Tre o forse quattro giorni per una tregua umanitaria. Si è giunti a questo risultato in seguito all’accordo concluso lo scorso 6 febbraio fra il governatore di Homs e il rappresentante delle Nazioni Unite in Siria. A darne notizia è la Bbc, ma non c’è certezza neppure sulla durata dell’interruzione dei combattimenti.
Lo scorso venerdì è iniziata così l’evacuazione per circa 83 persone che hanno lasciato Homs: donne, bambini e uomini oltre i 55 anni, mentre quelli al di sotto di questa soglia di età e fino al limite minimo di 15 anni, sono stati esclusi perché tra loro potrebbero insinuarsi dei terroristi, secondo quanto predeterminato dalle autorità governative.

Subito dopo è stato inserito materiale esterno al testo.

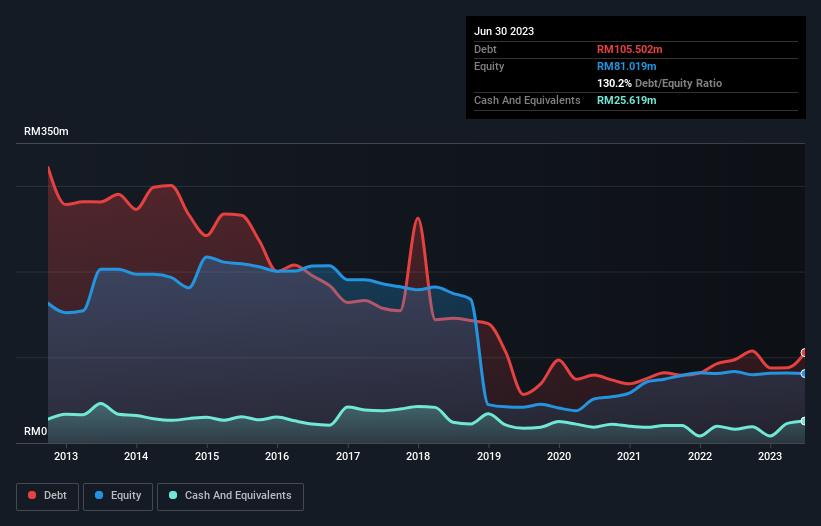Click the RM350m y-axis label
Image resolution: width=821 pixels, height=526 pixels.
click(x=46, y=131)
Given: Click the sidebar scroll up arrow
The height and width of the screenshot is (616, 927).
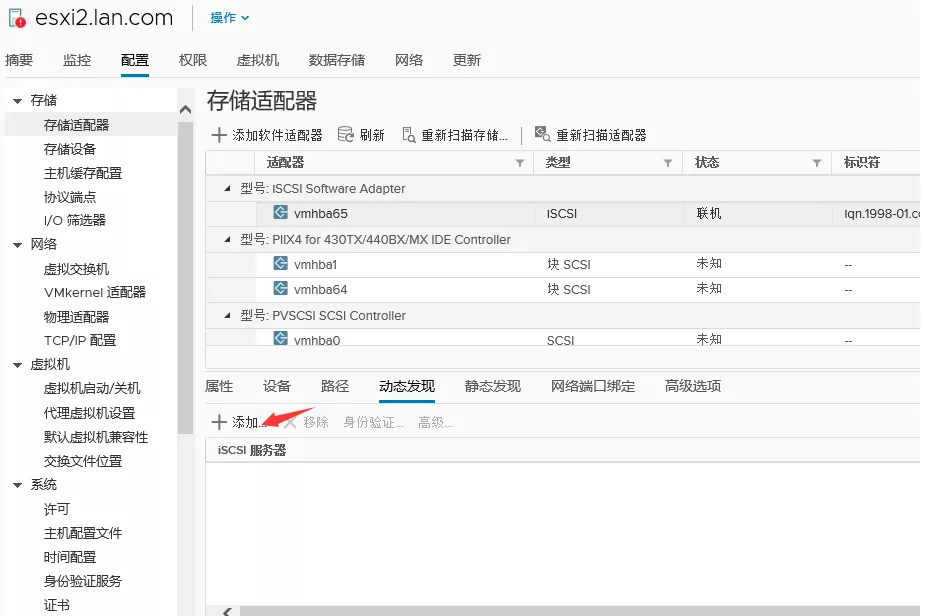Looking at the screenshot, I should (x=185, y=109).
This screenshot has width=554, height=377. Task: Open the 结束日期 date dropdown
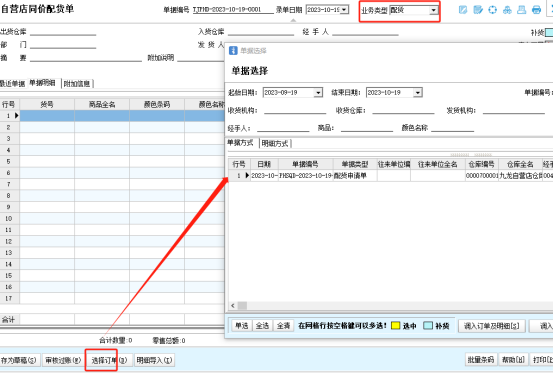418,93
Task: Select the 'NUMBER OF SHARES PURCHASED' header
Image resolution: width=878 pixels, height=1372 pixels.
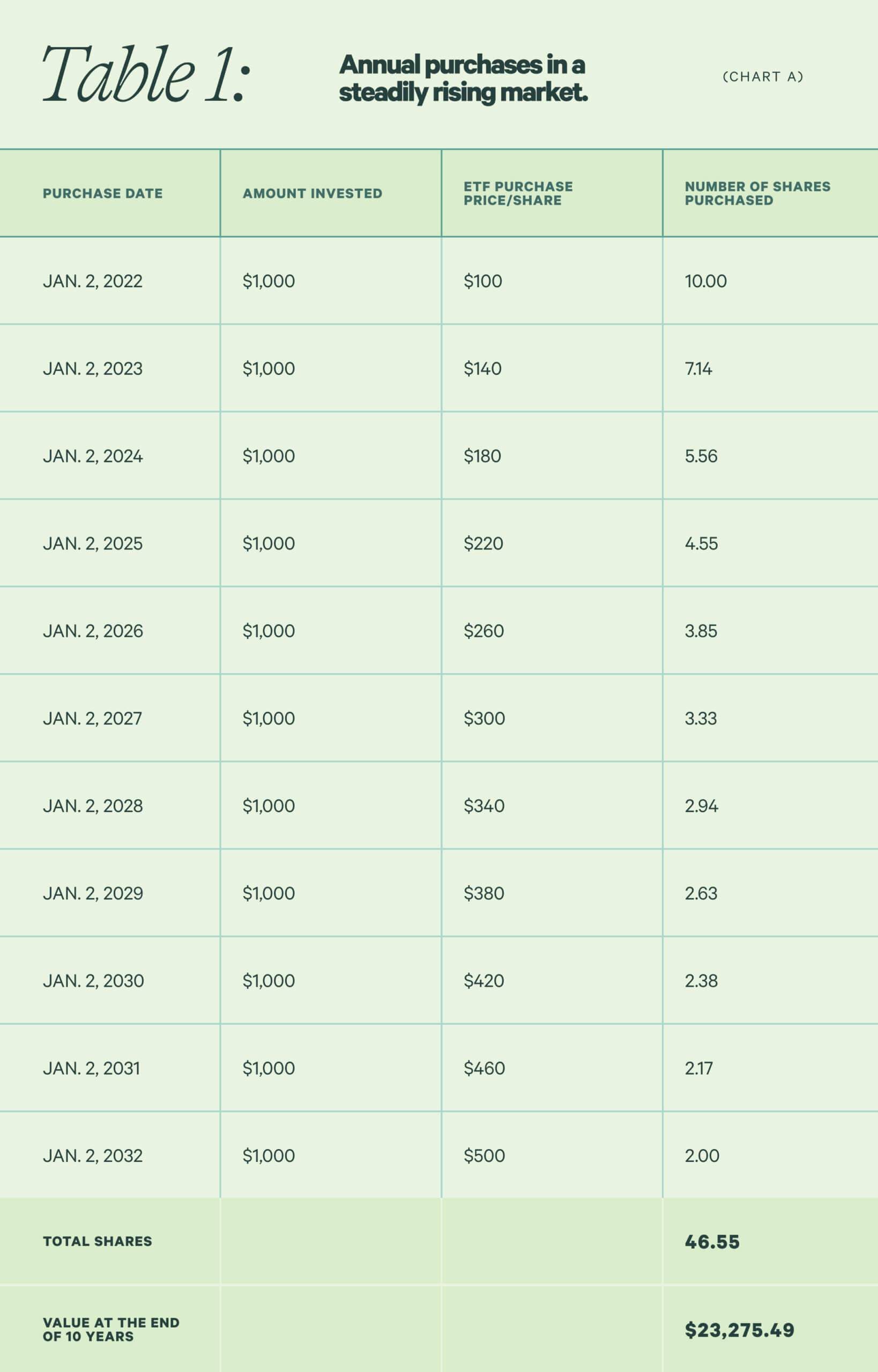Action: click(756, 193)
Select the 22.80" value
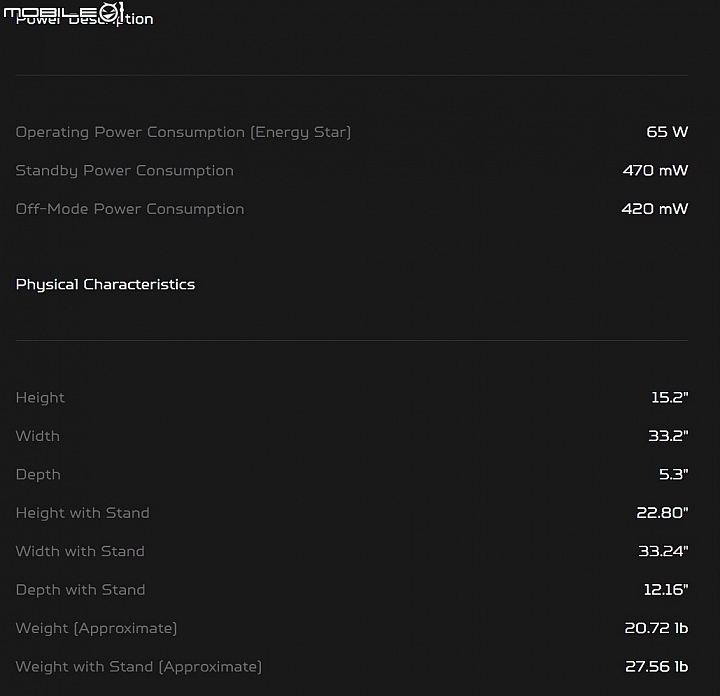This screenshot has width=720, height=696. 662,512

La tregua in cui ormai sembrava impossibile poter credere si concretizza nell’ingresso di convogli delle Nazioni Unite e della Mezzaluna Rossa che trasportano viveri, medicinali, vestiti e beni di prima necessità. La città di Homs si trova a metà strada tra la capitale, Damasco, che sta a sud e Aleppo a nord, inoltre non è lontana dal confine con il Libano. I combattimenti l’hanno in gran parte distrutta e in seguito all’assedio da parte del regime, nel giugno 2012, i ribelli si sono rifugiati al centro della città, nella sua parte vecchia.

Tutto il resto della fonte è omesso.